No variation of these Terms shall be effective unless it is in writing and signed by the parties (or their authorised representatives).

A notice given to a party under or in connection with these Terms shall be in writing and in English, by email or next working day delivery service. Notices to the Client shall be sent to the email address or address last notified to Finsbury Media. Notices to Finsbury Media shall be sent to the email address or address set out at www.finsburymedia.com.

20. Digital Marketing

Finsbury Media will honour the components of your chosen digital marketing scope of work. In the event that payment is not received on time, we regret that further work will be halted until this is rectified.

21. Liability

Nothing in these Terms shall operate to exclude or limit either party’s liability for: (a) death or personal injury caused by its negligence; (b) fraud; or (c) any other liability which cannot be excluded or limited under applicable law.

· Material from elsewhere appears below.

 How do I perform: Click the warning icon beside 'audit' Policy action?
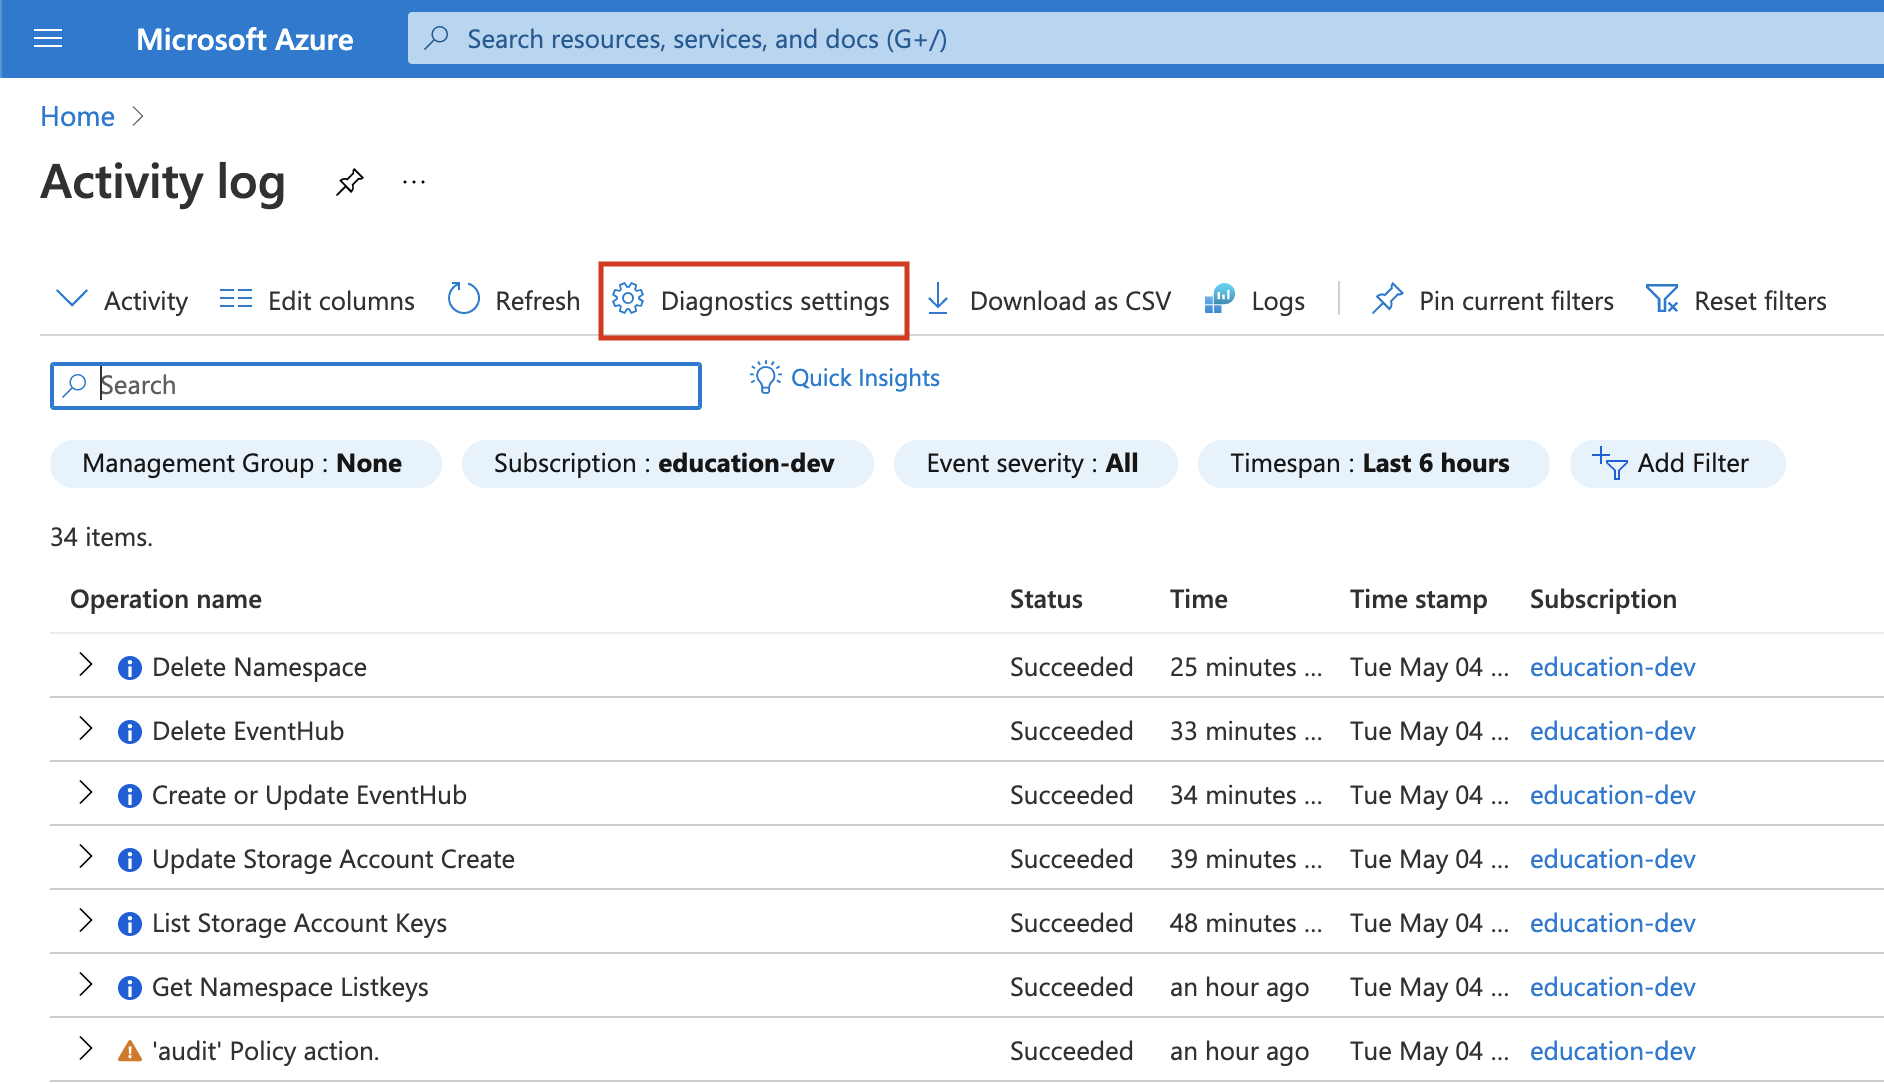click(x=129, y=1050)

Finsbury Media shall not be liable under or in connection with these Terms or any collateral contract for any: (a) loss of revenue; (b) loss of actual or anticipated profits; (c) loss of contracts; (d) loss of business; (e) loss of opportunity; (f) loss of goodwill or reputation; (g) loss of, damage to or corruption of data; (h) any indirect or consequential loss; (i) loss or damage caused by any inaccuracy, omission, delay or error, whether as a result of negligence or other cause in the production of the website; or (j) loss or damage to the Client’s artwork/photos supplied for the website, whether as a result of negligence or otherwise.

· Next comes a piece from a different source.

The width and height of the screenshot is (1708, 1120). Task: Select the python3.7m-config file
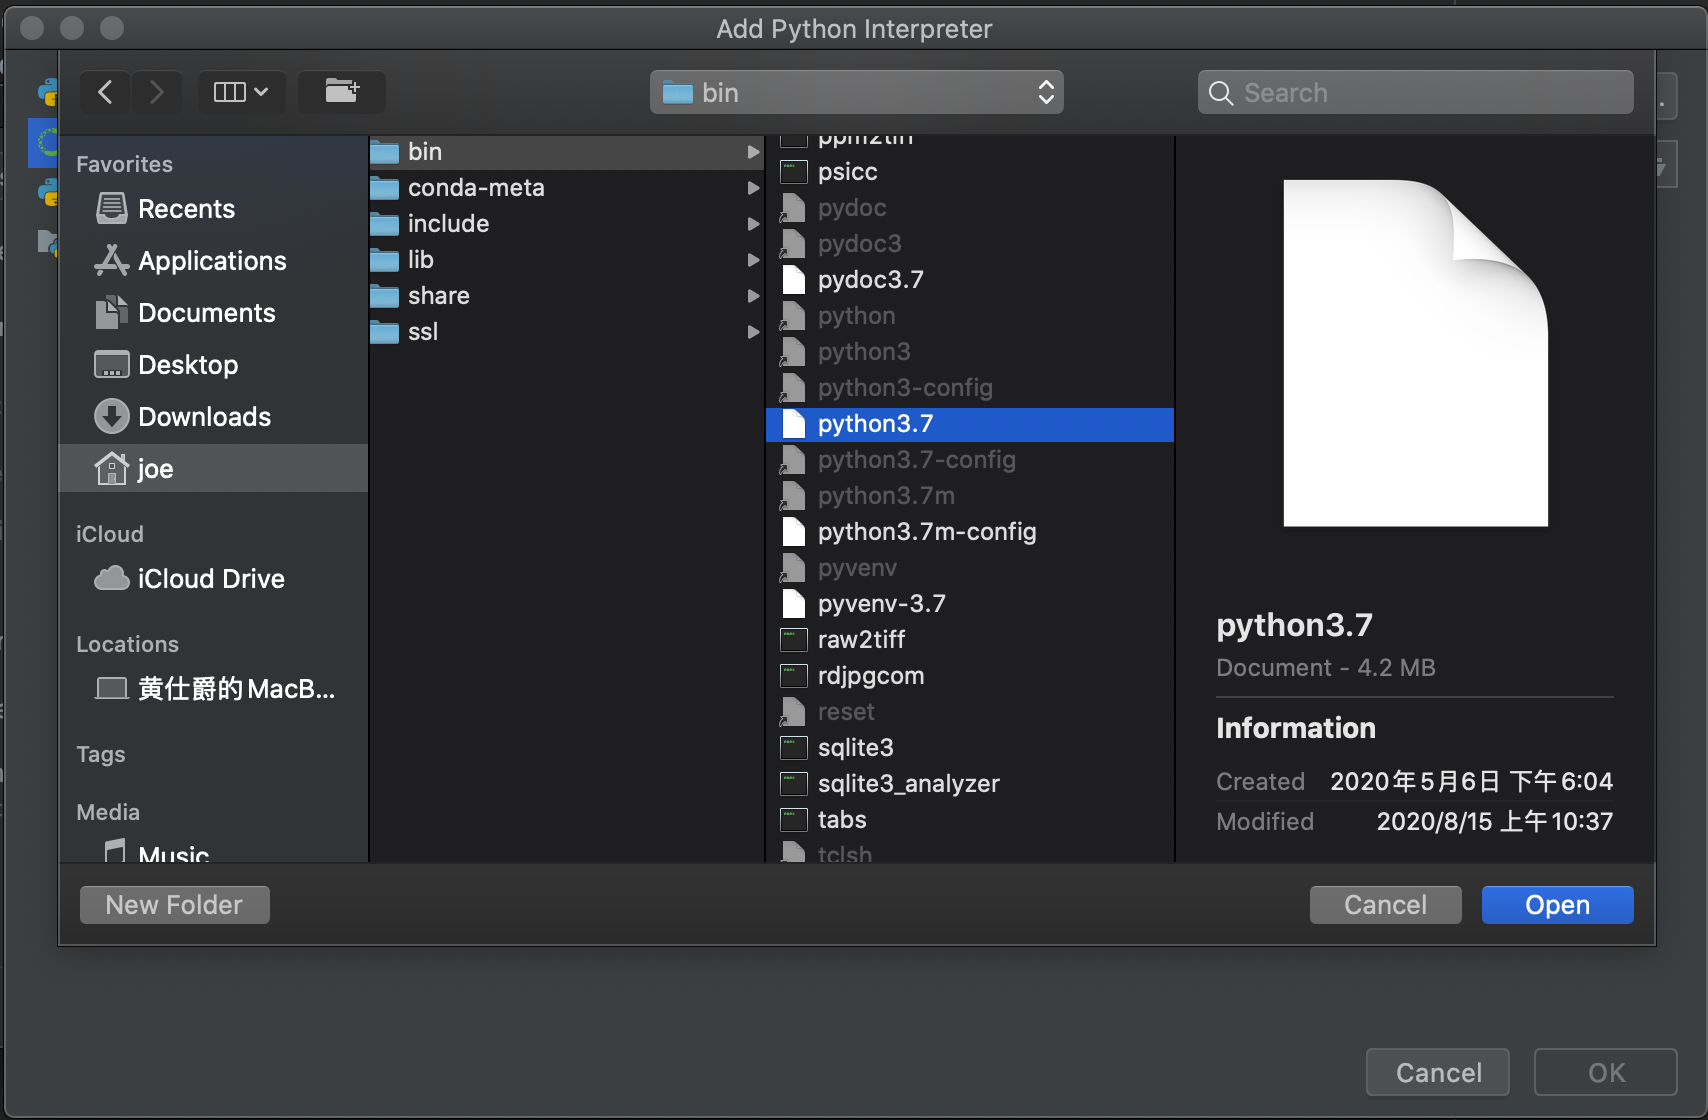click(x=927, y=531)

The entire liability of Finsbury Media to the Client in respect of any claim whatsoever or breach of this Agreement, whether or not arising out of negligence, shall be limited to the charges paid for the Services under this Agreement in respect of which the breach has arisen.

22. Severability

In the event any one or more of the provisions of this Agreement shall be held to be invalid, illegal or unenforceable, the remaining provisions of this Agreement shall be unimpaired and the Agreement shall not be void for this reason alone. Such invalid, illegal or unenforceable provision shall be replaced by a mutually acceptable valid, legal and enforceable provision, which comes closest to the intention of the parties underlying the original provision.

23. Governing Law and Jurisdiction

These Terms and any dispute or claim (including non-contractual disputes or claims) arising out of or in connection with them or their subject matter or formation shall be governed by and construed in accordance with the law of England and Wales.

Each party irrevocably agrees that the courts of England and Wales shall have exclusive jurisdiction to settle any dispute or claim (including non-contractual disputes or claims) arising out of or in connection with these Terms or their subject matter or formation.